読解文:
────

特に現在のコロナ禍を乗り切るためには個人や企業、自治体、政府などが一体となって、オールニッポンの力を結集することが必要です。このように合本主義の考え方を現代に活かすことは、日本経済全体が復活を遂げるうえで一つのカギを握っていると言えるでしょう。

数多くの経済人が協力~益田孝、大倉喜八郎、浅野総一郎、安田善次郎……

さて、栄一は第一国立銀行を設立した後、合本主義の実践に邁進していきます。

それには出資者や協力者の存在が不可欠でしたが、栄一には常に多くの経済人が協力していました。その顔ぶれと設立企業の主なものを別表にまとめました。これと前回の「渋沢栄一が設立または関与した主な企業」の一覧表を併せて見ていただくと、栄一のネットワークの幅広さがわかります。

────

提供された項目:
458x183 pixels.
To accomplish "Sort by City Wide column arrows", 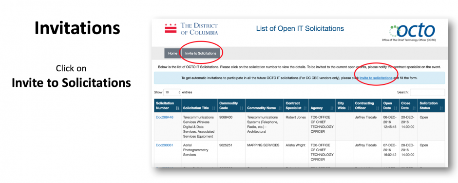I will [x=348, y=108].
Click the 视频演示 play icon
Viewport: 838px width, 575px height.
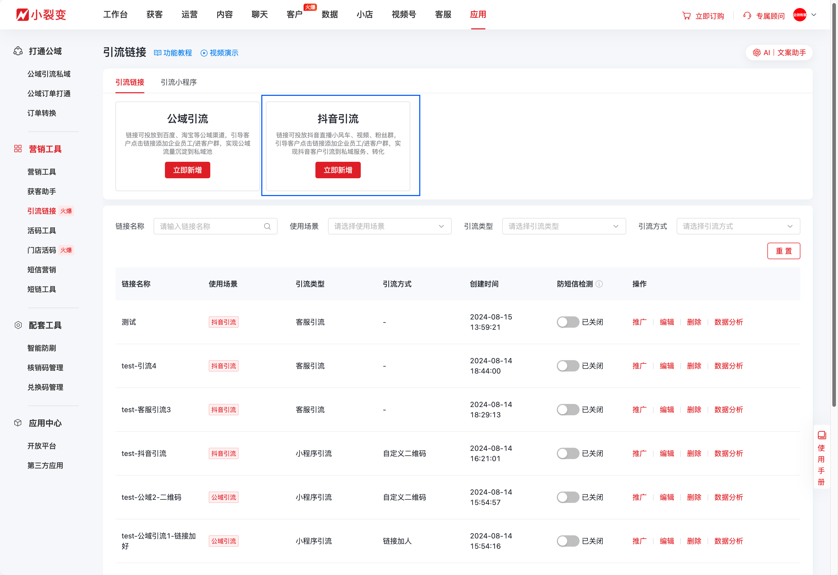[x=204, y=53]
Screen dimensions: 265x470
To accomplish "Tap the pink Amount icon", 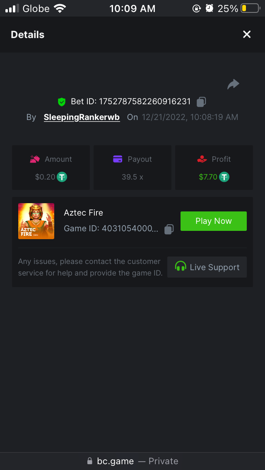I will click(35, 159).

────

課題:
1. 渋沢栄一と合本主義についての文章で、栄一に協力した経済人として名前が挙がっている人物をすべて書き出せ。
2. 渋沢栄一と合本主義についての文章の続きを、最後の文の次から書いてください。

解答:
1. 益田孝、大倉喜八郎、浅野総一郎、安田善次郎

2.
  • 渋沢栄一とともに企業などを設立・協力した主な経済人

    渋沢栄一とともに企業などを設立・協力した主な経済人

このうち益田孝はもともと栄一の大蔵省時代の後輩で、栄一が大蔵省を辞めた時に一緒に辞めた間柄です。その後、益田は三井物産の初代社長に就任して同社を三井財閥の中核企業に育て上げ、やがて三井財閥の総帥となりました。

益田はその間、栄一が手がけた会社設立の多くに協力してきました。抄紙会社(現・王子製紙)、大阪紡績(現・東洋紡)、共同運輸(現・日本郵船)、東京瓦斯(現・東京ガス)、東京電燈(現・東京電力)、帝国ホテルなどです。

また栄一とともに東京商法会議所(現・東京会議所)を設立し、会頭となった栄一の下で副会頭に就任しました。東京株式取引所(現・東京証券取引所)の設立時には主要株主として参加しました。渋沢にとっては、協力者というよりパートナーと言ってもいい存在でした。

栄一は大倉喜八郎、浅野総一郎、安田善次郎らとも協力し合いました。栄一が主導して設立した会社のうち、大阪紡績、共同運輸、東京瓦斯、帝国ホテルなど数多くの会社に、この3人は出資や発起人などの形で参加しています。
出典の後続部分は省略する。